CyberRose said:(Sorry for the essay but, well, I wrote an essay on it and the above is a summary!)
No thats great thanks. A very cohesive summary. I for one would like to see the essay if you wouldn't mind posting it here. Are you a politics student then?
I agree that it does seem to be about empire building.
As summarized on the PNAC website:
'• we need to increase defense spending significantly if we are to carry out our global
responsibilities today and modernize our armed forces for the future;
• we need to strengthen our ties to democratic allies and to challenge regimes hostile to our interests and values;
• we need to promote the cause of political and economic freedom abroad;
• we need to accept responsibility for America's unique role in preserving and extending an international order friendly to our security, our prosperity, and our principles.'
Despite their idealistic references to political freedom, I think it is more about ‘economic freedom’, or dominating the economies of weaker nations for American interests, but primarily for private interests. In this way they are allied with economic ‘Globalists’, using phony rhetoric and strong arm tactics to subject and profit from them. Leaving those countries in devastated as in the case of the World Bank and Argentina (see my ‘Globalisation’ thread) or with the Neo-Cons and Afghanistan and Iraq.

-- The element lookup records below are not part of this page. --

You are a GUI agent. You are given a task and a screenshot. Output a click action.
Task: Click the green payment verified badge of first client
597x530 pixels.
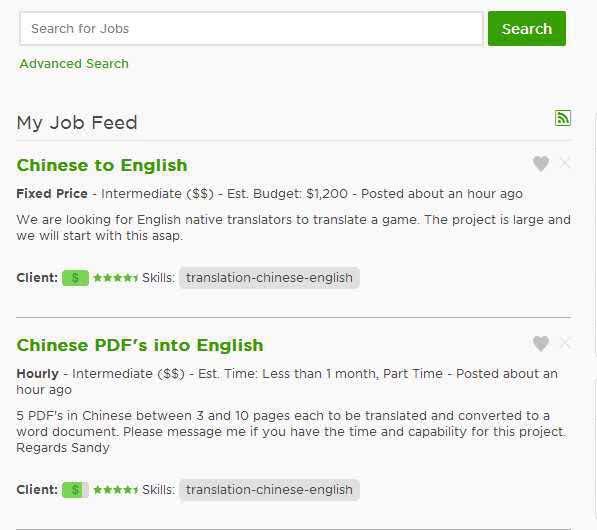tap(75, 278)
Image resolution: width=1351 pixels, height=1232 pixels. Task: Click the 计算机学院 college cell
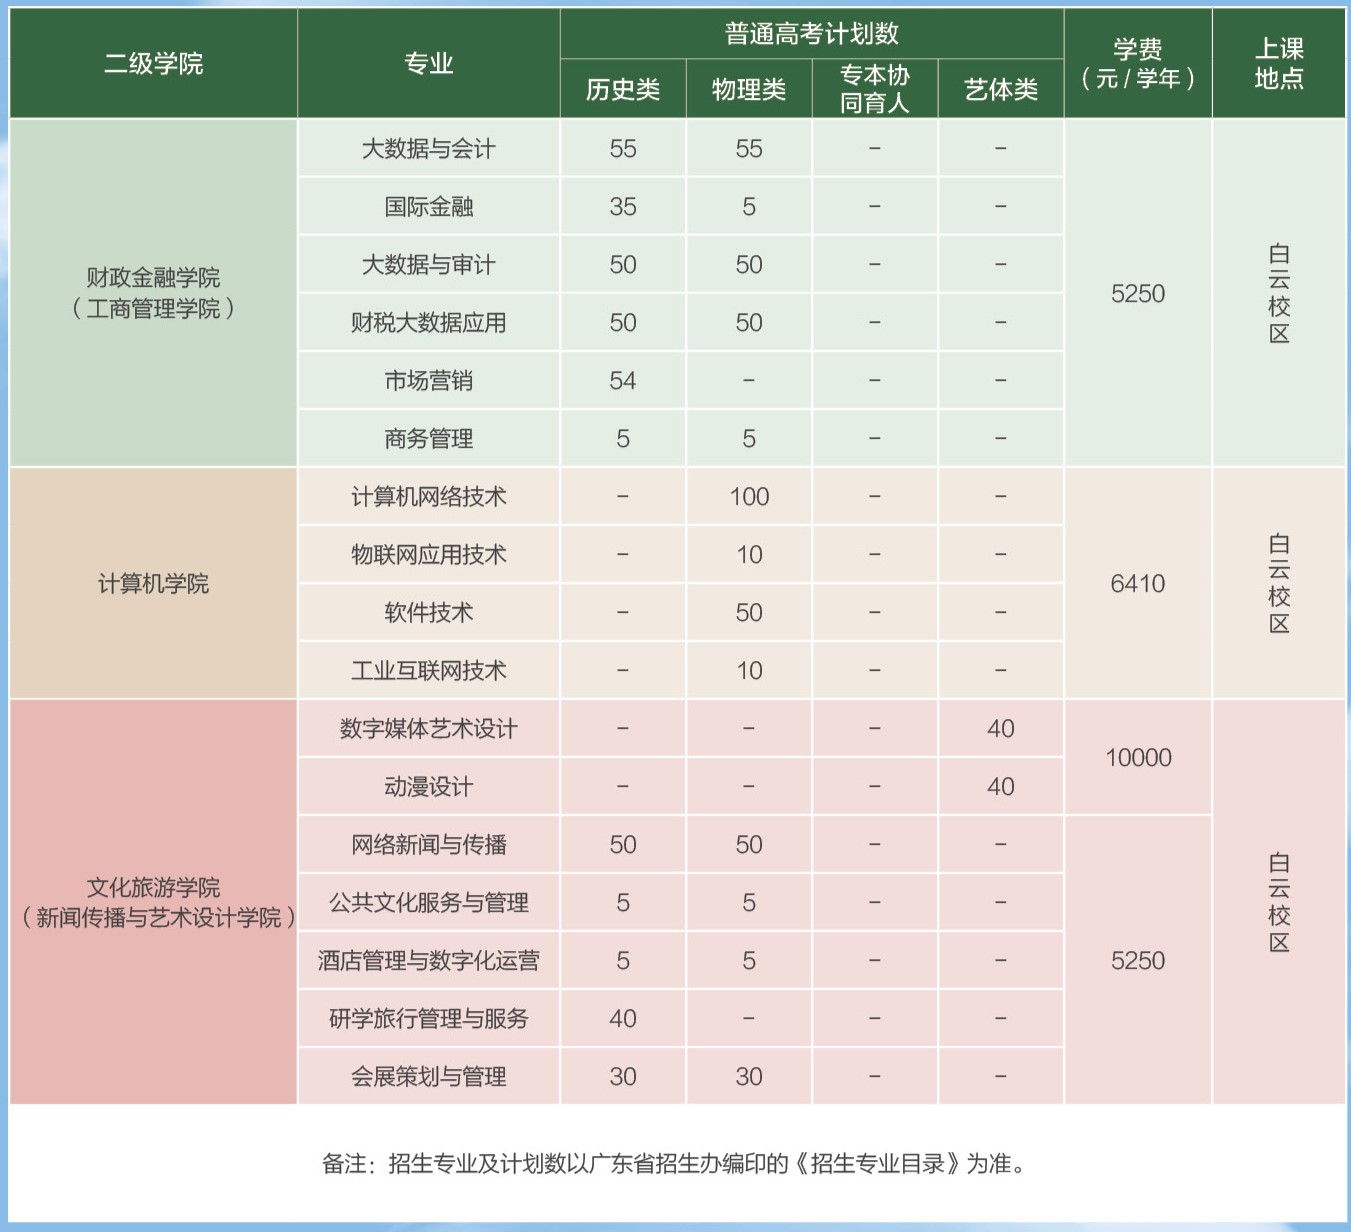[153, 584]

If I may be permitted to state the obvious once again, I think they are also opportunists, as in the case of Afghanistan, or use subterfuge (Iraq). Many of them are adherents to Machiavellian principles, they make no secret of this. Though I am no expert I believe this basically means that the ‘ends justify the means’. This leads to all kinds of horrific possibilities.
They are also very militaristic, as their stated principles above show. One of their core ideas is that America had not made full use of its military advantage.